EXERCISE AIM: Quote only the lines that start at the line with "Where should I click to: Click the number" and run to the end of the entries; omit the pictures.

INFORMATION PROVIDED:
━━━━━━━━━━━━━━━━━━━━━━━━━━━━━━
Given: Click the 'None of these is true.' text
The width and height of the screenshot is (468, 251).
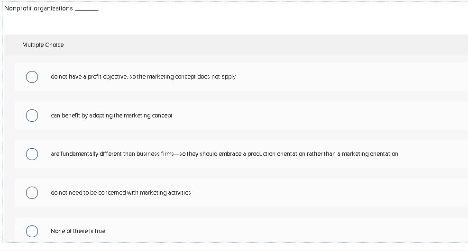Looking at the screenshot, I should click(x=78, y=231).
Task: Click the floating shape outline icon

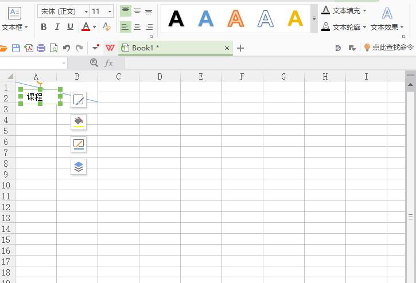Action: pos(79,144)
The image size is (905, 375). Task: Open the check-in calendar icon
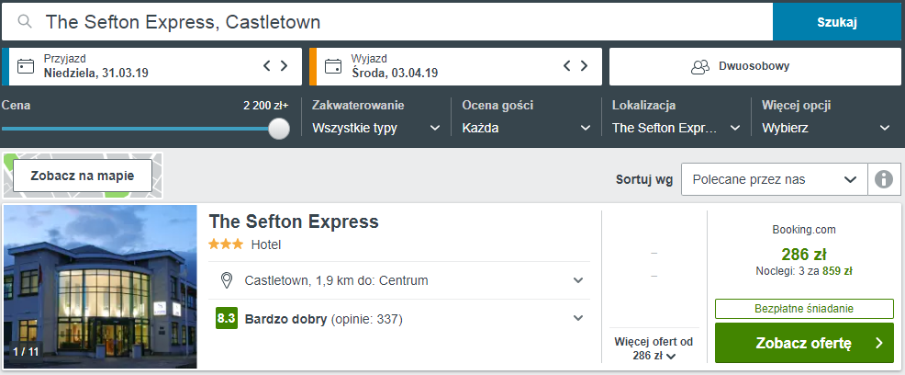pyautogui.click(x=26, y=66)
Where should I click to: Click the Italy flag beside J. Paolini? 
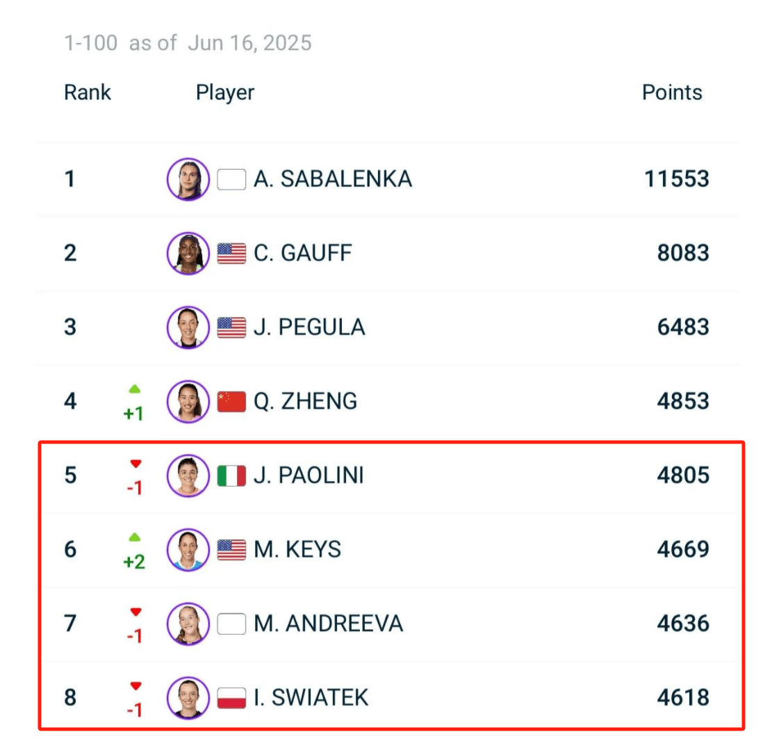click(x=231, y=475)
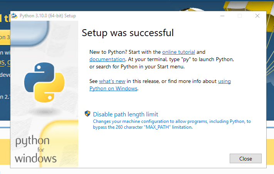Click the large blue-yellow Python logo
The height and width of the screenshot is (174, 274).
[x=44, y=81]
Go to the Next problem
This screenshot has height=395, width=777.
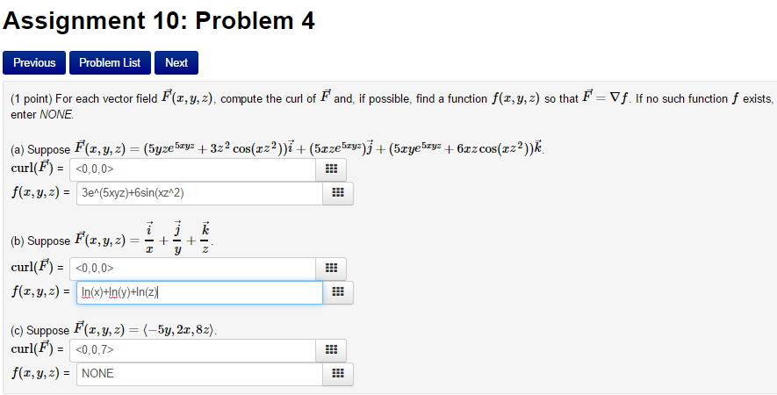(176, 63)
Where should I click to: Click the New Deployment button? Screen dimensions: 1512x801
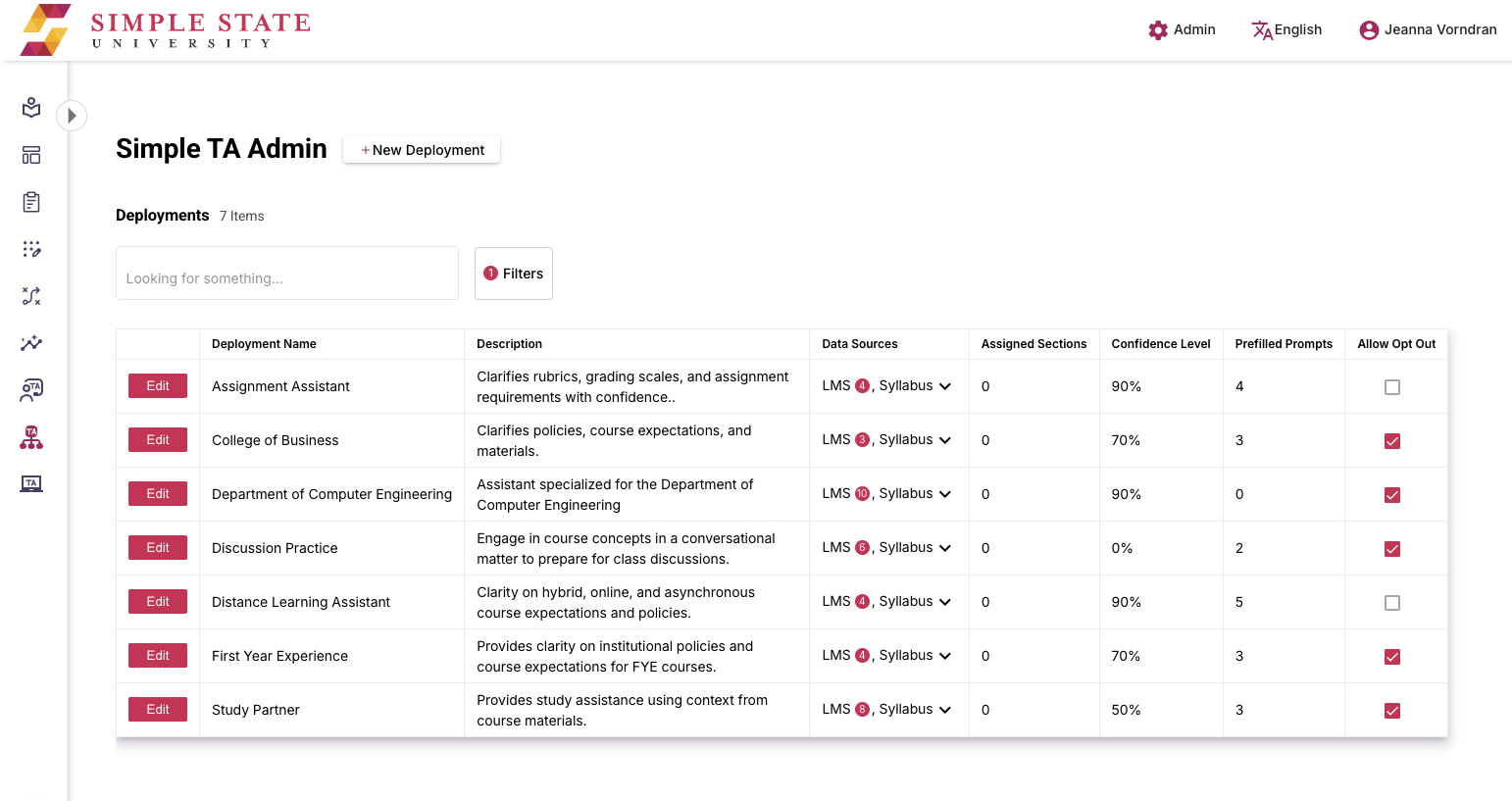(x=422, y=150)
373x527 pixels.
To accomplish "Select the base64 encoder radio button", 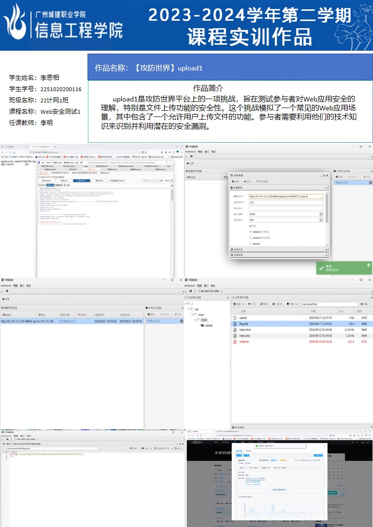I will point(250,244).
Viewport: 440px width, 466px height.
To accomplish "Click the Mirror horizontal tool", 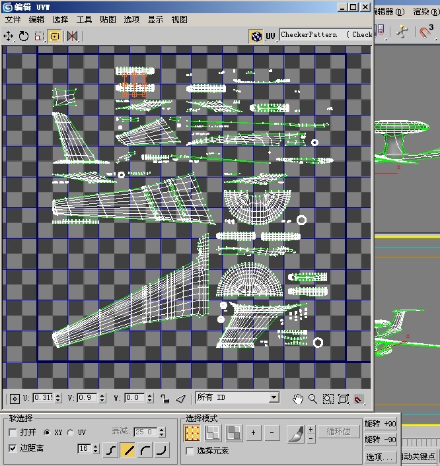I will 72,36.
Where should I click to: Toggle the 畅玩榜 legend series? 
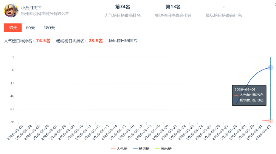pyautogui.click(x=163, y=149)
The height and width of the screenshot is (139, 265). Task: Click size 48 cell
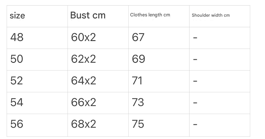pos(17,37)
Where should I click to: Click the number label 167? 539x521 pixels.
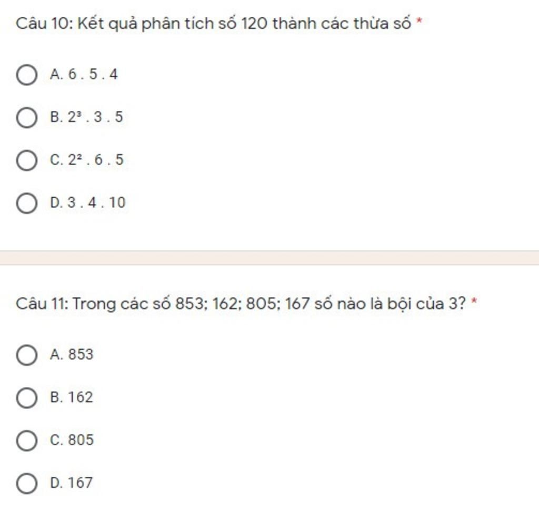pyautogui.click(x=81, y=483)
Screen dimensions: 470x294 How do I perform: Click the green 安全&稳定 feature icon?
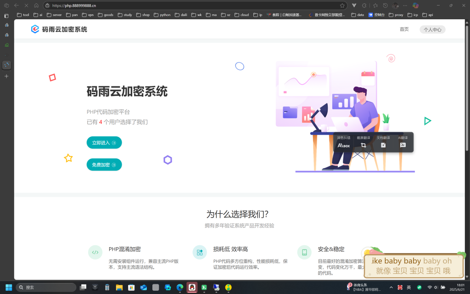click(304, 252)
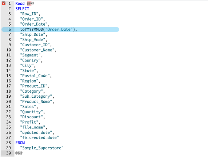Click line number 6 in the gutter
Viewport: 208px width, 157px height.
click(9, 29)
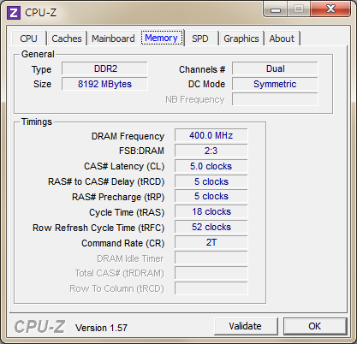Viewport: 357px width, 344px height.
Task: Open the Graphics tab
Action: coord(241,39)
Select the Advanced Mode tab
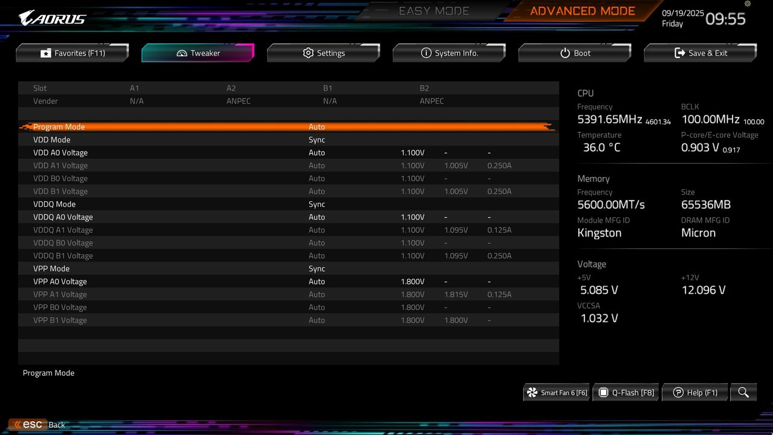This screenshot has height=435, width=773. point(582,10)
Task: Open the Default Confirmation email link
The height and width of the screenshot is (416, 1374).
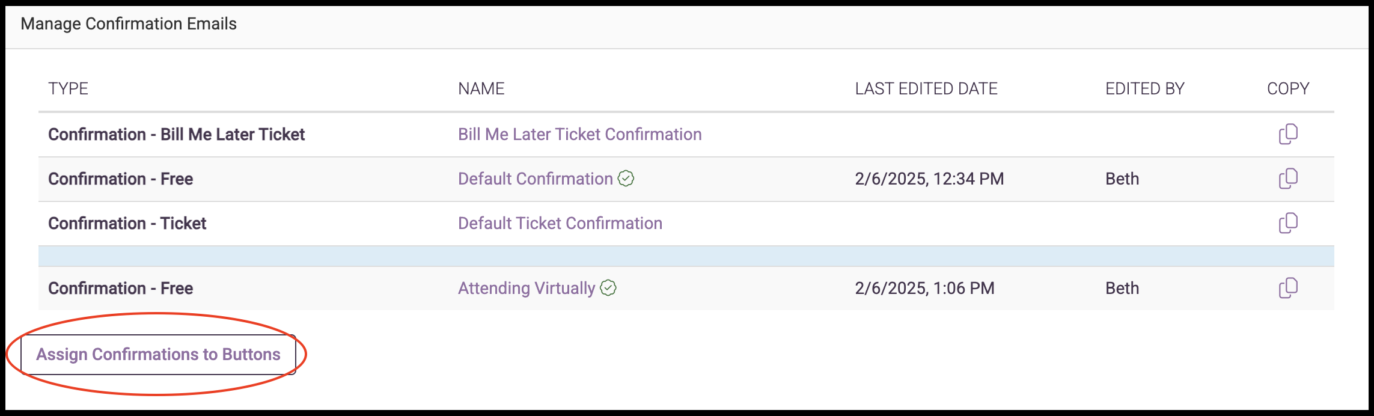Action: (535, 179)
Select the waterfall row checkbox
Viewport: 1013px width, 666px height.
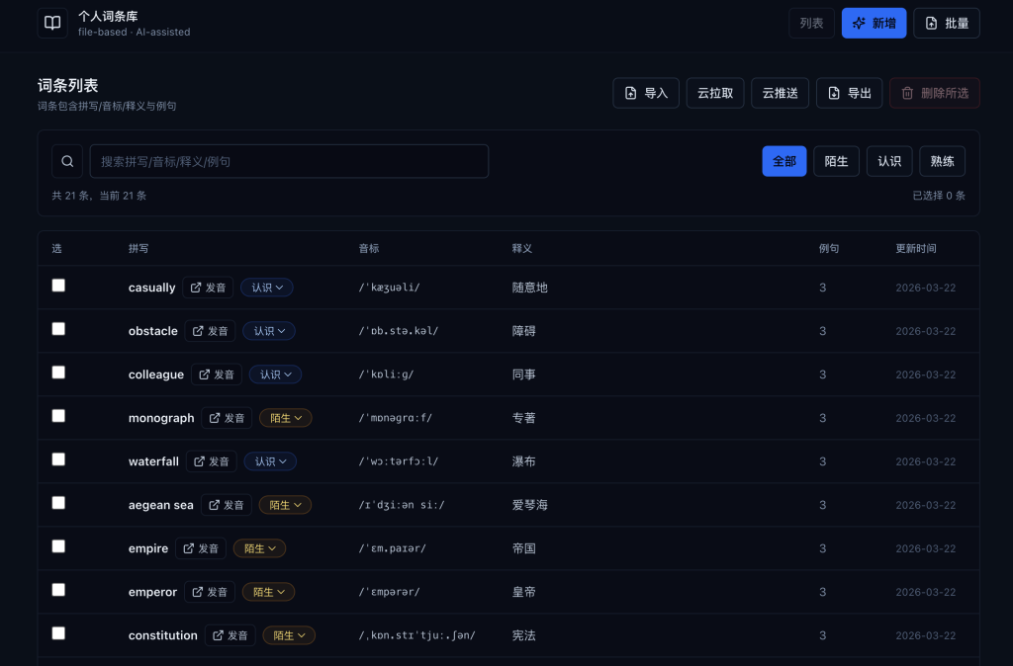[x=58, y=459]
━━━━━━━━━━━━━━━━━━━━━━━━━━━━━━
TASK OUTPUT:
Where should I click to: Click the number label 167? 539x521 pixels.
pyautogui.click(x=81, y=483)
Screen dimensions: 470x294 How do I perform: Click the green 安全&稳定 feature icon?
click(304, 252)
Click line number 6 in the gutter
Viewport: 208px width, 157px height.
click(9, 29)
Viewport: 357px width, 344px height.
Task: Open the Graphics tab
Action: coord(241,39)
Select the Advanced Mode tab
This screenshot has height=435, width=773. point(582,10)
Task: Open the Default Confirmation email link
The height and width of the screenshot is (416, 1374).
Action: (535, 179)
Select the waterfall row checkbox
Viewport: 1013px width, 666px height.
[x=58, y=459]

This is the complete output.